Virginia had chances to win in each of the next four innings, getting a baserunner to third in each inning, but a rocket one-hopper hit by Danny Hultzen started an inning-ending double play in the ninth, and the Cavaliers stranded six runners in the extra innings.
They also made several baserunning blunders earlier in the game that were costly.
"As disappointing as last night's loss was, what's really important is that our team sits back and understands what they did accomplish as a total body of work throughout the entire season," coach Brian O'Connor said, including a school-record for victories with 49.
Earlier, he told the crowd: "This team will be remembered as the greatest team in Virginia baseball history," drawing a rousing cheer. He then added: "That's until next season."
The Cavaliers figure to lose only two players -- fourth-year pitcher Andrew Carraway, who took the loss in the finale after giving up a single and a run-scoring double in the top of the 12th, and fifth-year pitcher Robert Poutier. The two were also the team captains.

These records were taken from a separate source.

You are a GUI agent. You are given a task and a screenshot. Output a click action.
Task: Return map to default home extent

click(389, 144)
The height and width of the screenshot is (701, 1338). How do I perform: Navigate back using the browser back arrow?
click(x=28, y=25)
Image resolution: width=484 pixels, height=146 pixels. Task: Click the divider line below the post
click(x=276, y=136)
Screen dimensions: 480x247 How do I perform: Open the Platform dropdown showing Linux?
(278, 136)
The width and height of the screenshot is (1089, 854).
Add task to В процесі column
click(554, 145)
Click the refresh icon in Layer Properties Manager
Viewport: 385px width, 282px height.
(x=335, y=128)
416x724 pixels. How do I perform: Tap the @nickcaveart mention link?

What returns, Hultzen said, is a team that will be hungrier than ever.
"I don't know if there's going to be a cloud over us, but there's definitely going to be a lot more motivation for next year because we got so close this year," the freshman lefthander, who started two of the Cavaliers three games at Rosenblatt Stadium, said.
He lasted only three innings against LSU, but worked 6 1-3 innings against the Razorbacks, allowing just five hits and one unearned run. He walked none, struck out seven and left with Virginia leading 2-0.
O'Connor, who said he told his team immediately after the loss that he couldn't make the pain go away but hoped they wouldn't let one game ruin a great season, said watching from the dugout as his team missed numerous opportunities to win the game was "gut-wrenching."
"The last four innings, they tear you up. That's what sports does when you put so much into something and you don't get out of it what you want out of it," he said. "It's tough."
Tough, but also valuable going forward.
"They got a very, very good taste of what Omaha is like and what the College World Series is like," he said. "I think that they will be very hungry to get back there again."
Valdes, the team's emotional leader, noted that Virginia has been in the NCAA tournament six years in a row, but had never gotten past the regional until this year. Winning a super regional at Ole Miss and then getting to Omaha only enhanced a season of firsts, he said.
"We got over a bunch of humps," Valdes said, "and hopefully next year we'll have the experience of being there once already and we'll see what we can do next year."